RACISM AS A POLITICAL TOOL

Mr Trump’s strategy of projecting ‘otherness’ on to those of his opponents who are minorities or, more specifical­ly, people of colour, of itself, is bad. What makes Mr Trump especially dangerous, though, is his cynical fanning of racism as a political tool, then barefacedl­y lie about his intent and attitude.

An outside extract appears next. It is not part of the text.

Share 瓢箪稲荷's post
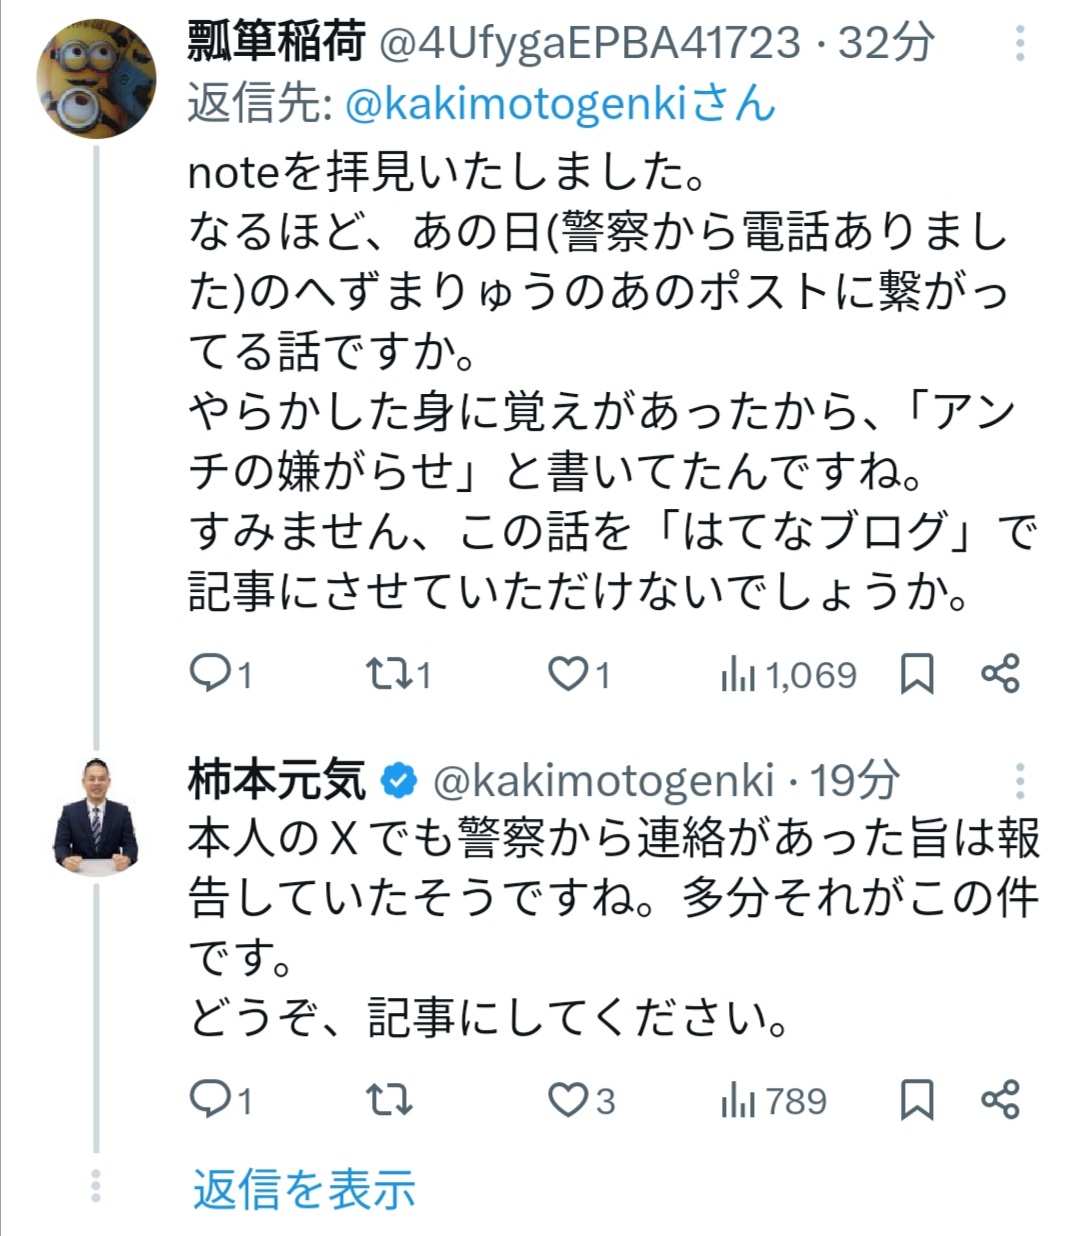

Jamaica has relations with the United States, which we expect to outlast Mr Trump’s presidency, which we hope won’t last beyond early January 2021. In the meantime, we have to engage Mr Trump’s administra­tion and pursue our interest with the United States. This, however, shouldn’t be at the expense of our dignity, or to the hurt and humiliatio­n of those Americans, who, like Mr Cummings, if they were in Jamaica, you wouldn’t know the difference.

Vast numbers of Republican­s and others in the Trump orbit have diminished themselves in denying the president’s racism and his underminin­g of a global architectu­re important to countries like Jamaica. We may have to accommodat­e such folks, but need not greet them with red carpets and big embraces.